—Mi hermano, inspector, hablemos sin tapujos, es un verdadero membrillo, como dicen en Madrid.
«Al parecer —reflexionó el inspector—, en esta familia todos son muy claros excepto el huidizo Tomás».
—¿Un infeliz? —aventuró Quintero.
—Un incauto, un pardillo. —Fulgencio Sánchez-Hevia Jr. estaba haciendo una exhibición de mundología de casino—. Se quedó embobado con el estilo y la belleza de Concepción y no pasó de ese estado. Lo que yo me pregunto es lo que vio ella en él. Tomás no se creía que fuera el elegido y, en confianza, ésa es una actitud deplorable.
«Y también habla en confianza, como el padre —pensó el inspector—. Tendré que conocer a la madre».
—Luego se encontró con que aquello no funcionaba como él pensó y se encerró en su concha.

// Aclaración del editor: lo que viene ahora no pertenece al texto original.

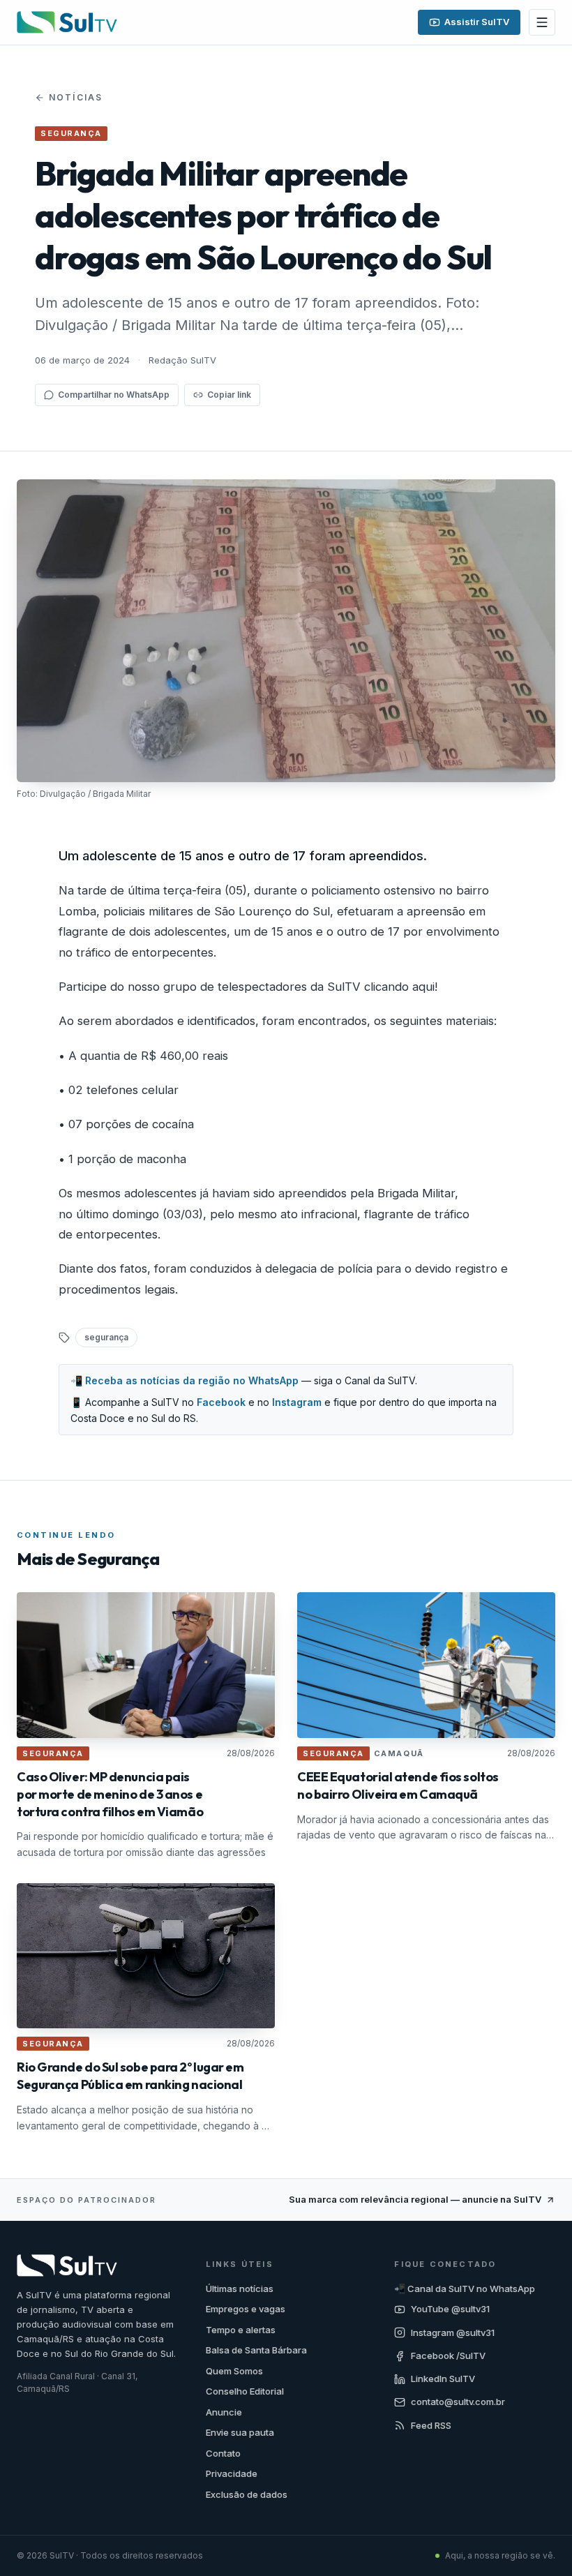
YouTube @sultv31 (450, 2308)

Bueno —añadió con una sonrisa pícara— en su interior y en otras conchas, como dicen en Argentina.
«A este paso —se dijo el inspector—, voy a saber cómo hablan en los cinco continentes».

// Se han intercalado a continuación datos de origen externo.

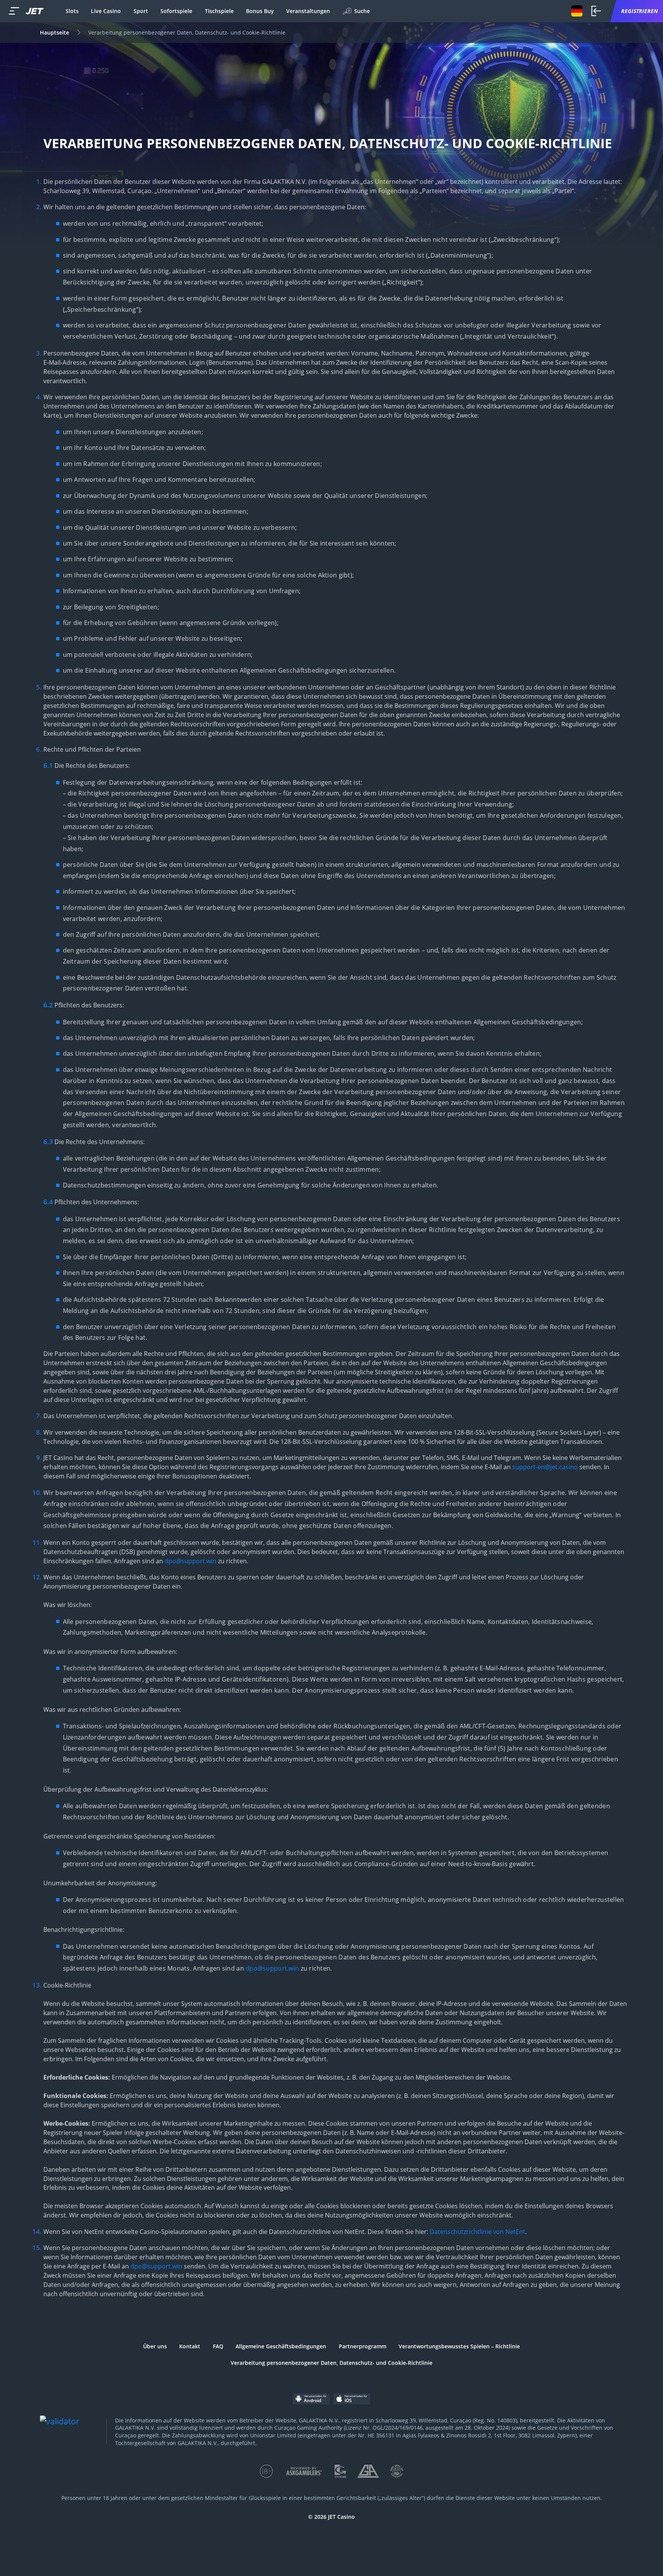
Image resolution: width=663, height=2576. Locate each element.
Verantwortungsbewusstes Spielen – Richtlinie (459, 2346)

—Lo que a mí me importa —prosiguió Quintero— es su opinión acerca de la actitud de Concepción.
—Una estrecha, como la madre y el cura. En esa familia sólo hay dos bandos: Constantino y los demás. Constantino es una fuerza de la naturaleza, un verdadero jefe. Los demás van todos para beatos, excepto el hijo menor. Debe de ser la manera que tienen de defenderse del viejo, de sublimar la autoridad. La madre se apoya en el cura, que es un taimado, para justificar su sumisión al padre y Gonzalito le baila el agua al padre, pero no es tonto, sólo juerguista. Como usted comprenderá, qué iba a salir de ahí: una encogida como Concepción que tampoco creo que fuera una mosquita muerta. No me extraña que se haya tirado por la ventana, ese matrimonio era un desastre. Y, encima, a mi hermano le da por respetarla. Mire, de verdad: Dios los cría y ellos se juntan. Y conste que yo quiero mucho a mi hermano. Si le digo lo que le digo es porque me subleva… me sublevaba viéndole quemar su vida y sus sentimientos de esa manera.
—Es usted contundente.
—Soy como soy.
Quintero decidió dar un paso adelante.
—¿Cree usted que ella tenía relaciones extramatrimoniales?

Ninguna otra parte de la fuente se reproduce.